Ancienneté en années complètes Indemnités minimales en mois de salaires Indemnités maximales en mois de salaires
0 - 1
1 0,5 2
2 0,5 3,5
3 1 4
4 1 5
5 1,5 6
6 1,5 7
7 2 8
8 2 8
9 2,5 9
10 2,5 10
11 3 10,5
12 3 11
13 3 11,5
14 3 12
15 3 13
16 3 13,5
17 3 14
18 3 14,5
19 3 15
20 3 15,5
21 3 16
22 3 16,5
23 3 17
24 3 17,5
25 3 18
26 3 18,5
27 3 19
28 3 19,5
29 3 20
30 et plus 3 20

À noter : un salarié peut demander au conseil de prud'hommes le versement d'une indemnité complémentaire si les circonstances, dans lesquelles le licenciement injustifié est intervenu, sont de nature à lui avoir causé un préjudice distinct de celui provoqué par la perte de son emploi (préjudice moral par exemple). Cette indemnité spécifique est cumulable avec une éventuelle indemnité pour licenciement sans cause réelle et sérieuse (CA Bastia, 8 novembre 2017, n° 16/00284).

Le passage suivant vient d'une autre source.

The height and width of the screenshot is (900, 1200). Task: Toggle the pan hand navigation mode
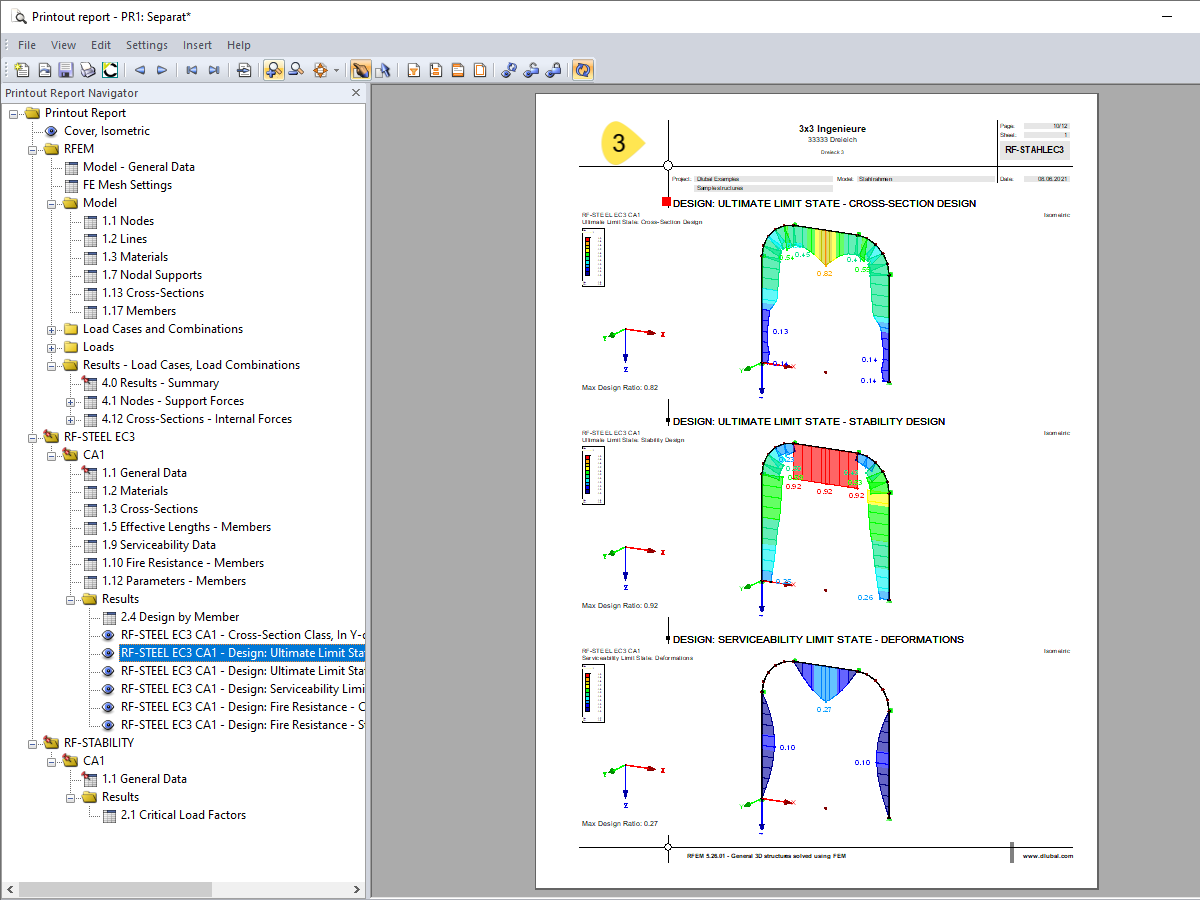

Bon à savoir : lorsqu’un salarié embauché à temps plein est licencié au moment où il se trouve en situation de congé parental à temps partiel, son indemnité de licenciement doit être déterminée entièrement sur la base de la rémunération correspondant à son temps plein (CJUE, 8 mai 2019, affaire C‑486/18).